Senate Energy and Natural Resources Committee Chair Lisa Murkowski (R-AK) and Ranking Member Maria Cantwell (D-WA) are currently focused on the chamber’s own energy legislation. They are negotiating which of the 114 committee-considered measures, as well as any other potential language, will be included in their broad bipartisan energy package. Senator Murkowski intends to have the four-title bill fully drafted before the August recess, and Senator Cantwell is releasing, with her Democratic Committee colleagues, soon a broad energy bill to emphasize the caucus’s priorities.
The White House has also kept busy on several energy related projects over the past month. On June 28, BBC America released a documentary episode, titled “President Obama Meets David Attenborough,” in which the President said the world needs to take aggressive, intentional action to address climate change and hasten its pace to prevent the worst climate change–related consequences. In addition, on June 30, President Obama met with Brazilian President Dilma Rousseff to discuss renewable energy. Following the meeting, the two leaders announced a new bilateral agreement in which each country pledged to generate 20% of its power from renewable sources (not including hydropower) by 2030. The commitment will require the US to triple and Brazil to more than double their current renewable power generation levels. Both nations promised to pursue an ambitious global climate agreement in Paris at the end of the year, and Brazil also committed to restoring 12 million hectares of forest by 2030.
The Supreme Court made news on the environmental front. Among a flurry of rulings, the Court overturned on June 29 the Mercury and Air Toxics Standard, ruling that the Environmental Protection Agency did not properly consider the costs of the regulation. The justices ruled, 5-4, that the agency should have taken into account the costs to utilities and others in the power sector before deciding whether it was “appropriate and necessary” to set limits on mercury pollution from power plants in 2011. The agency ultimately calculated the costs at almost $10 billion a year, but determined that the public health benefits, at $37 billion-$90 billion in 2016 alone, far outweighed them. The “Mercury Rule” will remain in effect while the District of Columbia Circuit determines how to apply the court’s ruling, including whether to suspend the rule while the agency assesses a cost determination. The court has a history of leaving rules in effect while agencies develop replacements. Power plants were required to be in compliance with the standards in April, though a few plants received an additional year to complete installing controls or to retire. The Environmental Protection Agency said later in the day that the ruling would not impact its upcoming Clean Power Plan, which is regulated under Section 111 of the Clean Air Act, rather than Section 112.

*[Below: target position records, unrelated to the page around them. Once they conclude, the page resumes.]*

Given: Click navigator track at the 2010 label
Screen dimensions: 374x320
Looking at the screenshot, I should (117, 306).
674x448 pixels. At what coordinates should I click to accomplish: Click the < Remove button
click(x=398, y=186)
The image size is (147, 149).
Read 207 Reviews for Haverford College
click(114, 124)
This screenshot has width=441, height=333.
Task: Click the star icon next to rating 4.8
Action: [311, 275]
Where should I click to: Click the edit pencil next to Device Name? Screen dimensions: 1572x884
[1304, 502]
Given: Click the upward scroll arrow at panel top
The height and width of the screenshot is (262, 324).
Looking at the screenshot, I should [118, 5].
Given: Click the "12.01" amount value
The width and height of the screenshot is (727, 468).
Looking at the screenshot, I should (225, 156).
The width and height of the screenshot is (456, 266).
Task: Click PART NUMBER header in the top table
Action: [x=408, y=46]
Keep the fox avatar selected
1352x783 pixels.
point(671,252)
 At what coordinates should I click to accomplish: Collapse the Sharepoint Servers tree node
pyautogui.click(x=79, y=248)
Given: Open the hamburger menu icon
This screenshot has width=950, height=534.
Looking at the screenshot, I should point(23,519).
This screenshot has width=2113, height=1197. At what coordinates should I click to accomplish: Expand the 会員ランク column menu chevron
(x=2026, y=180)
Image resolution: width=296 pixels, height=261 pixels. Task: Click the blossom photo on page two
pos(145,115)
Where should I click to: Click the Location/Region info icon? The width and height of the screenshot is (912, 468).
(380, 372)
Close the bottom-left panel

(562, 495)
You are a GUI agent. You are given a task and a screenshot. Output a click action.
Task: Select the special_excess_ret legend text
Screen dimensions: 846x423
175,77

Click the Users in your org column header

At the State Department, US Special Envoy for Climate Change Todd Stern said on June 23 that China may be considering whether it can strengthen its 2009 pledge to reduce the carbon intensity of its economy when it unveils its formal pledge to reduce greenhouse gases under a global climate accord. China committed in 2009 to reduce its carbon intensity 40-45% by 2020 from 2005 levels. Secretary of State John Kerry, Todd Stern, and others met with their counterparts from China on June 22 to 24 for the 7th US-China Strategic and Economic Dialogue at the State Department.